### Exercise description:
Resume the essay on evangelical support for Trump after its last sentence.

APRIL 29, 2018
I STUDIED TO BECOME an evangelical pastor. Then I woke up on November 9, 2016, with the knowledge that my faith was now chained to the legacy of Donald Trump.
Many of my friends cheered. Polls showed that 81 percent of Americans who called themselves “evangelical” voted for a man who won office by disparaging, belittling, threatening, and dismissing people of color.
Now I’m no longer comfortable with the label of “evangelical” because I have become slack-jawed with disgust at friends who will defend Trump harder that they defend the gospel. They boisterously support a gleeful bully and a habitual liar who is hailed as God’s instrument in these times. A pastor acquaintance told me he voted for Trump because he championed the anti-abortion cause and was the lesser of two evils.
They gloss over the bigotry and insist they voted for Trump because of “other reasons,” which amount to superficial buzzwords: crooked Hillary, draining the swamp, shaking things up, et cetera. They retreat into shells when you try to highlight the obvious cognitive dissonance it takes to cast a vote for what Trump really represents. They put their personal comfort above everything else.

### Information shown:
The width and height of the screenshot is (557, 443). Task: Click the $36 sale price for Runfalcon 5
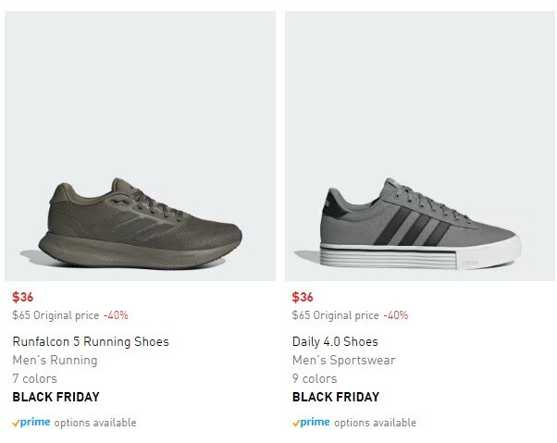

### Exercise result:
I tried to listen to them. People I taught in my Bible study classes at church, people with whom I studied the Bible in seminary, people I considered my brothers and sisters in Christ, friends on Facebook. I gave it a massive amount of effort. But in the end black Christians such as myself now have abundant reason to question our place at evangelical churches. We cringe when pastors and church members have no qualms about praying for law enforcement and hear deafening silence when it comes to victims of police brutality — or pointed accusations that it was the victims’ fault. Our hearts break when people express jubilance that God “has finally moved back into the White House.”
I had always been aware of Donald Trump as a pop culture figure. He was even on some of my hip-hop CDs (not rapping thankfully). To me, he was a larger-than-life celebrity/media mogul who was nothing more than a cameo on some movie or a dude walking slowly from a helicopter as a ’70s funk track played.
When Barack Obama became president, I observed with disturbed interest as Trump talked and tweeted about how Obama should not be president because he wasn’t a US citizen. I shook my head as he appeared wherever anyone would have him and launched into his criticisms of the nationality of the nation’s first black president. It wasn’t “fair” policy criticism, and people — black people in particular — understood what he meant: Donald Trump was saying that a person of African origin was incapable of being president of the United States.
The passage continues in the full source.